Digitale lynchpartij
Wanneer het even niet meezit met onze patriottistische sportliefhebbers, worden atleten met een andere etniciteit al snel ‘kankeraap’ genoemd en begint de gevaarlijke stoet naar een digitale lynchpartij. Wat mij altijd opvalt bij deze desbetreffende nieuwsberichten is dat de daders met hun belediging altijd onbekend zijn. De schuldenaar is namelijk altijd een oude bekende op de tijdlijn: de gemaskerde trol. Je komt hem overal tegen. Het maakt niet uit waar je bent, hij kan de bron zijn van alle desinformatie rondom de pandemie, één van de troepen van het botleger, een leider van een darknet-markt, een hacktivist óf oplichter.
Dit soort querulanten verschuilen zich meestal achter meerdere mascottes: trollface, een internetheld met capuchon op en overige willekeurige afbeeldingen waarvan je snel concludeert dat het niet het gezicht is van de ware lafaard. Ik kan het je niet aanraden om na afgelopen weekend de reacties onder de posts van de Formule-1 te lezen omdat Hamilton weer bovenaan staat, want het zal weer volstaan met bovengenoemde janboel. Het sijpelt overigens ook voorwaarts naar de plaatselijke kroeg, waar domrechts volk ergens in een hoekje bij de rondetafel hetzelfde soort dialoog heeft als de gemaskerde trol.
Ander pseudoniem
Het beschimpen richt zich echter niet alleen op de tegenpartij, maar ook onze eigen kanshebber op het wereldkampioenschap kreeg het te verduren. Het ergste geval: „Je had moeten sterven in de crash.” Het blijft echter zo dat de belager zijn ware identiteit niet vrijgeeft, maar eerder de voorkeur geeft aan de bivakmuts. Ook dit leidt tot weinig gevolgen. Zelfs de gerapporteerde berichten blijven voor een korte duur verwijderd, voordat ze even later weer verschijnen onder een ander pseudoniem. Wat doen onze wereldleiders, voetbalbonden en federaties daartegen? Vrij weinig, eigenlijk.
Ik moest hardop lachen om Boris Johnson zijn ‘grote mond’. Hij zou de grote techgiganten wel even vertellen dat het nu afgelopen is, maar niks bleek daarvan waar te zijn. Ze waren namelijk al uitgenodigd voor een theekransje tijdens The Diana Award, een goed doel dat zich inzet tegen pestgedrag. Kan je het nog volgen? Juist, ja. Een bijeenkomst om pesten te voorkomen, waar Johnson hooguit vijftien minuten iets heeft verteld over het racisme richting Lewis Hamilton en de spelers van het voetbalelftal. Google werd zelfs vrijgesteld van het cabaret van de Britse premier, niet omdat hij dat had besloten, maar omdat ze er zelf voor hadden gekozen om niet aanwezig te zijn. Dan moet er toch een belletje gaan rinkelen dat je niet serieus wordt genomen, toch?
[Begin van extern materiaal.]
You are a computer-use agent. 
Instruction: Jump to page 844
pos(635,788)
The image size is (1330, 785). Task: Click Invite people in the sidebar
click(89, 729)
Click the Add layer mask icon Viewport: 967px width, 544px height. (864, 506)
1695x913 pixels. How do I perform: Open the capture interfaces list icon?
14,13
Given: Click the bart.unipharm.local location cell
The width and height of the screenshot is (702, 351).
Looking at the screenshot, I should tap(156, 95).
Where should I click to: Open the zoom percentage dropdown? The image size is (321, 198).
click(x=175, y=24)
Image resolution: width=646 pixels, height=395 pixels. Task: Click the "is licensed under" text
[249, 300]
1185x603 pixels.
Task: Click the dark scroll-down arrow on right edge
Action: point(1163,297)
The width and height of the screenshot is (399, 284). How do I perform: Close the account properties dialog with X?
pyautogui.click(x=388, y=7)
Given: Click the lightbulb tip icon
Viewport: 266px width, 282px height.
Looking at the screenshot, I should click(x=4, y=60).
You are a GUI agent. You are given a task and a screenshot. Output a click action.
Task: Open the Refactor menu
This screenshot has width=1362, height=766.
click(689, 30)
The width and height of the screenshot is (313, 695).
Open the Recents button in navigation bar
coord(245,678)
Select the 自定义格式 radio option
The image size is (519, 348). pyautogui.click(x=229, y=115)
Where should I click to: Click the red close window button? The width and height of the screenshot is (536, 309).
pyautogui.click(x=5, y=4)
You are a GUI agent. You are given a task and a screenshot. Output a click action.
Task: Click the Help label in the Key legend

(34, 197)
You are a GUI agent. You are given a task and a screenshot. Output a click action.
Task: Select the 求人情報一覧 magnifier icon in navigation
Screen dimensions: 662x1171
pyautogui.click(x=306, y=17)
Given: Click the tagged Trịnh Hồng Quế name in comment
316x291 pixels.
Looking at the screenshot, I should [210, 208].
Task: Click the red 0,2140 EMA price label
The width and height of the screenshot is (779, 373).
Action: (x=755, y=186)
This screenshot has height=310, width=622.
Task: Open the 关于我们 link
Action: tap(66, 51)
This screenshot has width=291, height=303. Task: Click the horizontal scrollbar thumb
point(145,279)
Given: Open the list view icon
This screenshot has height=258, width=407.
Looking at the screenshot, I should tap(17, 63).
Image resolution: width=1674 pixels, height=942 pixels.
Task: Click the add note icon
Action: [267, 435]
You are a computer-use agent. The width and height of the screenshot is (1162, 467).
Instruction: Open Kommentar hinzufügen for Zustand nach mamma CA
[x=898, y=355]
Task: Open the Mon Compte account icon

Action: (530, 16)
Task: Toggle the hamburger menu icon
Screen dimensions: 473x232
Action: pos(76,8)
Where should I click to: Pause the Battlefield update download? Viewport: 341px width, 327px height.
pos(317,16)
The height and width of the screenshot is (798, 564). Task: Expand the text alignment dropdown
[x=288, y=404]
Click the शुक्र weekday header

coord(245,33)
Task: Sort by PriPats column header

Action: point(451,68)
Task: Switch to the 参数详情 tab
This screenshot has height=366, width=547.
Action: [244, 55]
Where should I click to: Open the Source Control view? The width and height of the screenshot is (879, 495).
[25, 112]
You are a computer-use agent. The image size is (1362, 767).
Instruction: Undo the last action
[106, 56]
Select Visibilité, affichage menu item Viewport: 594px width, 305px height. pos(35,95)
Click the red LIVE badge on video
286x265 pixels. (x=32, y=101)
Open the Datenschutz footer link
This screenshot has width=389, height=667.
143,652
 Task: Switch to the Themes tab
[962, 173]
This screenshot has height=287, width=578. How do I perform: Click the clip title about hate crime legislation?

Achter een masker win je nooit
Alleen: dat is voor dat eiland waar de Noordzee tussen ligt. Waar was onze eigen minister-president eigenlijk? Oh, ja. Die was blij dat het paradijs der Olympische Spelen was begonnen. Evenals de KNVB die eerder een keer vertelde: „In Nederland kennen we deze voorgeschiedenis niet.” Wél zouden ze om tafel gaan met Facebook. Hebben we daar inmiddels al wat over gehoord? Nee. Dus het zal wel ook wel met een vlag en wimpel onder het genot van een stukje oranjekoek zijn gegaan.
We hebben de vrijheid van meningsuiting, maar die is naar mijn mening: voor de échte mens, niet voor de kameleons die zich verschuilen achter een nepprofiel. Daarom is het belangrijk om duidelijk te zijn tegenover een generatie die verwend is met de keuze van anonimiteit, om je gezicht te laten zien, een ‘echte vent’ te zijn en jezelf kwetsbaar op te stellen. Dat is wat Lewis én Max beiden doen zodra ze in de cockpit van hun raceauto stappen. Je kunt namelijk in geen discussie of strijd de winnaar zijn. Zolang je je verbergt achter een masker.